Ragusa Ibla (20 min): The lower old city of Ragusa, rebuilt entirely in Baroque after 1693, with the extraordinary Cathedral of San Giorgio by Rosario Gagliardi (different architect, same patron saint as Modica). The Giardino Ibleo has the best view of the gorge. Scicli (15 min): The most film-set-perfect of the Val di Noto Baroque towns — the location for several scenes of the Inspector Montalbano TV series. Marzamemi (30 min): The fishing village on the southeastern coast with the former tuna processing factory now converted to a cultural space. Siracusa (60 min): The Greek theater, the archaeological museum, the island of Ortigia.
When is the best time to visit Modica?
April-June and September-October are ideal: warm but not brutal temperatures, full services, and much lower visitor density than July-August. The Easter period in Modica is elaborate — the Vasa Vasa procession on Easter Sunday morning, when a procession carries the statue of the Risen Christ through the city streets to meet the statue of the Madonna, accompanied by a release of doves and a cascade of confetti, is one of the most moving popular religious celebrations in Sicily. Christmas is also special: the market on the Corso and the traditional pastry production (mpanatigghi, nucatoli, and the full range of Sicilian sweets) make December visits particularly gastronomic.
What is mpanatigghia and why does it contain meat?
The mpanatigghia (also spelled mpanatiglie) is Modica's most distinctive pastry — a crescent-shaped cookie with a filling of chocolate, cinnamon, almonds, and minced beef. The meat is present in such small quantities that it contributes texture rather than flavor, and the overall taste is sweet-spicy. The origin is debated: the most likely explanation is that the recipe represents a Norman-Arabic culinary tradition of combining meat with sweet spices and sugar, preserved in Modica while it disappeared elsewhere. Bonajuto's mpanatigghi are the reference product.
The 1693 Earthquake and the Baroque Reconstruction
The Val di Noto Baroque — the architectural ensemble that UNESCO inscribed in 2002 — is the direct result of the 1693 earthquake and the specific social and political conditions of the reconstruction that followed.
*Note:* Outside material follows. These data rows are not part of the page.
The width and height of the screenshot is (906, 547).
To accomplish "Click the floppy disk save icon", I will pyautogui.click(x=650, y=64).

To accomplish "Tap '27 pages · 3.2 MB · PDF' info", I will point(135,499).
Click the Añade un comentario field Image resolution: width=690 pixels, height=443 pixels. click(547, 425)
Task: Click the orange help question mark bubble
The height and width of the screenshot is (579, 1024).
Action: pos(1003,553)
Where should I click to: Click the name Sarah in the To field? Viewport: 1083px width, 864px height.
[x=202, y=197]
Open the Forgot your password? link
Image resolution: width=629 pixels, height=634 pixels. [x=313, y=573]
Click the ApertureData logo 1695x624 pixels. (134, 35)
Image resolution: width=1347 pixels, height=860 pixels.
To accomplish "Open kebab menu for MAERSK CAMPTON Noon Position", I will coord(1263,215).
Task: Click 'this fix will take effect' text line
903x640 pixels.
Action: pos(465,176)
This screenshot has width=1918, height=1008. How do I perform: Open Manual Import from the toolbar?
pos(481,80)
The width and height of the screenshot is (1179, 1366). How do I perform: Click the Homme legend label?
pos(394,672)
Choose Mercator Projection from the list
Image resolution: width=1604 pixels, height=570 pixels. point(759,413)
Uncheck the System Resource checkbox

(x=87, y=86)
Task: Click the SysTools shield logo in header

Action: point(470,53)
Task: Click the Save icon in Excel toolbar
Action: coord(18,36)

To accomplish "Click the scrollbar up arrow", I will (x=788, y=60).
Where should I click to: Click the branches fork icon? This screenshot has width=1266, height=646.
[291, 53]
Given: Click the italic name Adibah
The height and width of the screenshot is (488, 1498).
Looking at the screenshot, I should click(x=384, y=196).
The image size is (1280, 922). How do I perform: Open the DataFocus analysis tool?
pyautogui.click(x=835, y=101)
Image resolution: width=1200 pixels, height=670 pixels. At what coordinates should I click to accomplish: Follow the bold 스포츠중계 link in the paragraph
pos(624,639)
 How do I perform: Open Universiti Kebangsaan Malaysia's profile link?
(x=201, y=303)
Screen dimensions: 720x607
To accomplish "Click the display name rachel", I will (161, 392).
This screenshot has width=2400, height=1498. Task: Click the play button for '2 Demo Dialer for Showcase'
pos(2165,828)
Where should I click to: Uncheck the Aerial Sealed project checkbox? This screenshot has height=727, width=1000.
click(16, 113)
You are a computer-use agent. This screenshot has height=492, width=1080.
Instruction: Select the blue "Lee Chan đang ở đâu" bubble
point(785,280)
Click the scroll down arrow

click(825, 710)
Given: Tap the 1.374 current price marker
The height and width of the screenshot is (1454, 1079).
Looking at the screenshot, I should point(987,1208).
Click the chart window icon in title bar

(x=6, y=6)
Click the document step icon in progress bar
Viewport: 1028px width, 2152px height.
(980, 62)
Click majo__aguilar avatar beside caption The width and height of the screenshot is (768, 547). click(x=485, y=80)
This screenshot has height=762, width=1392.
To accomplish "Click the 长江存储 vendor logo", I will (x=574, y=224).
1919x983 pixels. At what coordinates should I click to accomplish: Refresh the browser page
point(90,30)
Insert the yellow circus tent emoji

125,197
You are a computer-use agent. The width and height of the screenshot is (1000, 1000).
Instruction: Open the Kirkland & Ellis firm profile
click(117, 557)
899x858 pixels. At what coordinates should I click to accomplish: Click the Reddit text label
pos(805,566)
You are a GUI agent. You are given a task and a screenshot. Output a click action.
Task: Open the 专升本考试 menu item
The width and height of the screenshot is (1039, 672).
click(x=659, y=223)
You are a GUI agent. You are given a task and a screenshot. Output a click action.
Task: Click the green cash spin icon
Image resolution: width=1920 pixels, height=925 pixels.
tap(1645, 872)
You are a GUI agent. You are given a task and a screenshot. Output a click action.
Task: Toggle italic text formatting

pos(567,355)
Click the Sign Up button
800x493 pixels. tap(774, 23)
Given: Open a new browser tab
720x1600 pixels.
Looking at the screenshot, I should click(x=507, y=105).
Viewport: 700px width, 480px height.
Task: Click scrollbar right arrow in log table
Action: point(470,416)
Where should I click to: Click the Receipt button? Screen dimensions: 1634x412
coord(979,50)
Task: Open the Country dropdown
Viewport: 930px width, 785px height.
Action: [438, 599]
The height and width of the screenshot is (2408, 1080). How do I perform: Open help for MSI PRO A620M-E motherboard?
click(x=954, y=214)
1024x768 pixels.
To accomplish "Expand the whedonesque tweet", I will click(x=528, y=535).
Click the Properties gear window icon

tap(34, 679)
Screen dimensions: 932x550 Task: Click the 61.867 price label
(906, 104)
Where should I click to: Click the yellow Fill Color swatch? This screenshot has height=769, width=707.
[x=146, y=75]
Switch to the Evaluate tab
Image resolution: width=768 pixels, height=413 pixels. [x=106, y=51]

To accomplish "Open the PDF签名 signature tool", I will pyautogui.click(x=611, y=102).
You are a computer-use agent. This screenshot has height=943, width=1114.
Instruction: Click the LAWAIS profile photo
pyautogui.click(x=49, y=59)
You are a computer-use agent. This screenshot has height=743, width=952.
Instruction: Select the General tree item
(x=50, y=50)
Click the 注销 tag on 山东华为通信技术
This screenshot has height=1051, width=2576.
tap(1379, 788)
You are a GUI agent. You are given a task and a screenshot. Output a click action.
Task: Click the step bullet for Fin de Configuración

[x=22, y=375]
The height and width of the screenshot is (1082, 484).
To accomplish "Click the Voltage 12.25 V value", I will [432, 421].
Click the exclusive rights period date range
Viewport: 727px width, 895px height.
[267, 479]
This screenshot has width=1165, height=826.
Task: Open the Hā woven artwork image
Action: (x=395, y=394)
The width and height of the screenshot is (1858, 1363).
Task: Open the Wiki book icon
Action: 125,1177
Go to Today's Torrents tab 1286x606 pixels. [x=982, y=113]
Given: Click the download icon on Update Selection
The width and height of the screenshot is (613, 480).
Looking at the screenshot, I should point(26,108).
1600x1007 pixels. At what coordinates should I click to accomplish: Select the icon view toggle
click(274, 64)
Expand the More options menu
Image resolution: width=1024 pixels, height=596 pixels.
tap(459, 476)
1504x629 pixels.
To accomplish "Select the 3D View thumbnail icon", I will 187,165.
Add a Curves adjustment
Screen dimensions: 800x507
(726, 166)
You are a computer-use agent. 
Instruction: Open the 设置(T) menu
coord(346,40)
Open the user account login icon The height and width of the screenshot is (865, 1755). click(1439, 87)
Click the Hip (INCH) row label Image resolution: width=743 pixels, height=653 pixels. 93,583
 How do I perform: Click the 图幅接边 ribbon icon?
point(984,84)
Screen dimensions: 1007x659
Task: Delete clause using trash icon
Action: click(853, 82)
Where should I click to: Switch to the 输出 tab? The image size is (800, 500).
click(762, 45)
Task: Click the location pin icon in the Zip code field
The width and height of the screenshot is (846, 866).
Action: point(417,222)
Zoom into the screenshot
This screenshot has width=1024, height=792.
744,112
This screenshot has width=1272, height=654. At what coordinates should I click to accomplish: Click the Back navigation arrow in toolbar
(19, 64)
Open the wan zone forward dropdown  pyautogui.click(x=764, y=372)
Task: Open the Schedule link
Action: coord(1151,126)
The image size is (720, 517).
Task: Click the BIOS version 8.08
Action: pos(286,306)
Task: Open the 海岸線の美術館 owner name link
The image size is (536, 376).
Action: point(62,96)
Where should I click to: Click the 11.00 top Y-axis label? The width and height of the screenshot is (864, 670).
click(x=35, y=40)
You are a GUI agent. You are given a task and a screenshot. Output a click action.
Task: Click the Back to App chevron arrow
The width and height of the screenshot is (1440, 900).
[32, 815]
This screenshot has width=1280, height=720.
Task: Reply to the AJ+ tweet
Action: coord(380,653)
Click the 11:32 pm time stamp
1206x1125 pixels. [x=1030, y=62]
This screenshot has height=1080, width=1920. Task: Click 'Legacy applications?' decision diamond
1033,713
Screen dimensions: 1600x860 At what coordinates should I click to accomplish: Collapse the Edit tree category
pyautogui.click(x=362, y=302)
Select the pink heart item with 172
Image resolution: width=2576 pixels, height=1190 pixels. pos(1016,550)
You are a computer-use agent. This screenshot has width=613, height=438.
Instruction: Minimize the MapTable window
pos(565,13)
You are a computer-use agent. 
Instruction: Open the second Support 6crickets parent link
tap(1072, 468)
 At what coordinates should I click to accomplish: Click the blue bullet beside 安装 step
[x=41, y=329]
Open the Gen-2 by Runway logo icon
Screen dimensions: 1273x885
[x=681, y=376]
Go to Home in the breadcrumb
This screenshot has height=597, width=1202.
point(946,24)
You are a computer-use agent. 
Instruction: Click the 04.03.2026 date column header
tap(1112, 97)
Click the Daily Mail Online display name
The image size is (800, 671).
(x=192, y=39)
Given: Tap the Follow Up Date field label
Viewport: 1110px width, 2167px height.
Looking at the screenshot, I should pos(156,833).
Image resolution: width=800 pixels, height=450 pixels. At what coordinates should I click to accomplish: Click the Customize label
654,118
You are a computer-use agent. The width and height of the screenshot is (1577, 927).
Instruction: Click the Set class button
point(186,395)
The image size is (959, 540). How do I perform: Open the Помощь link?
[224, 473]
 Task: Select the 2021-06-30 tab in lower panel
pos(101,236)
The Spanish viceroyalty, the aristocratic families of the Val di Noto, and the Catholic Church all invested in rebuilding with maximum visual impact: Baroque architecture, the style of the moment, offered exactly the right vocabulary for communicating power, piety, and resilience. The local availability of the warm limestone (pietra calcarea) of the Ragusa plateau provided a building material that carved beautifully and aged well.
The architects of the Val di Noto Baroque — Rosario Gagliardi (principal designer of the San Giorgio cathedrals in both Modica and Ragusa Ibla), Giovanni Battista Vaccarini (Catania), and others — developed a style that was simultaneously classical Baroque and distinctly Sicilian: more decorative, more exuberant in its surface treatment, more willing to stack ornamental elements into the crowded facades that characterize the region's churches. The result is architecturally distinct from anything on the Italian mainland and recognizable across all eight Val di Noto towns as a unified aesthetic environment.
What Nobody Tells You About Modica
The best time to photograph the Cathedral of San Giorgio facade is 7-8am in summer, when the low morning sun rakes across the carved limestone and the city below is still quiet. By 10am the light is overhead and the facade is flat; by 2pm tourists fill the staircase. The early morning is also when the Modica Alta neighborhoods are most alive with residents going to the bakery, feeding cats, opening shutters — the domestic morning rituals of a Sicilian hill city that tourists arriving at 11am will never see.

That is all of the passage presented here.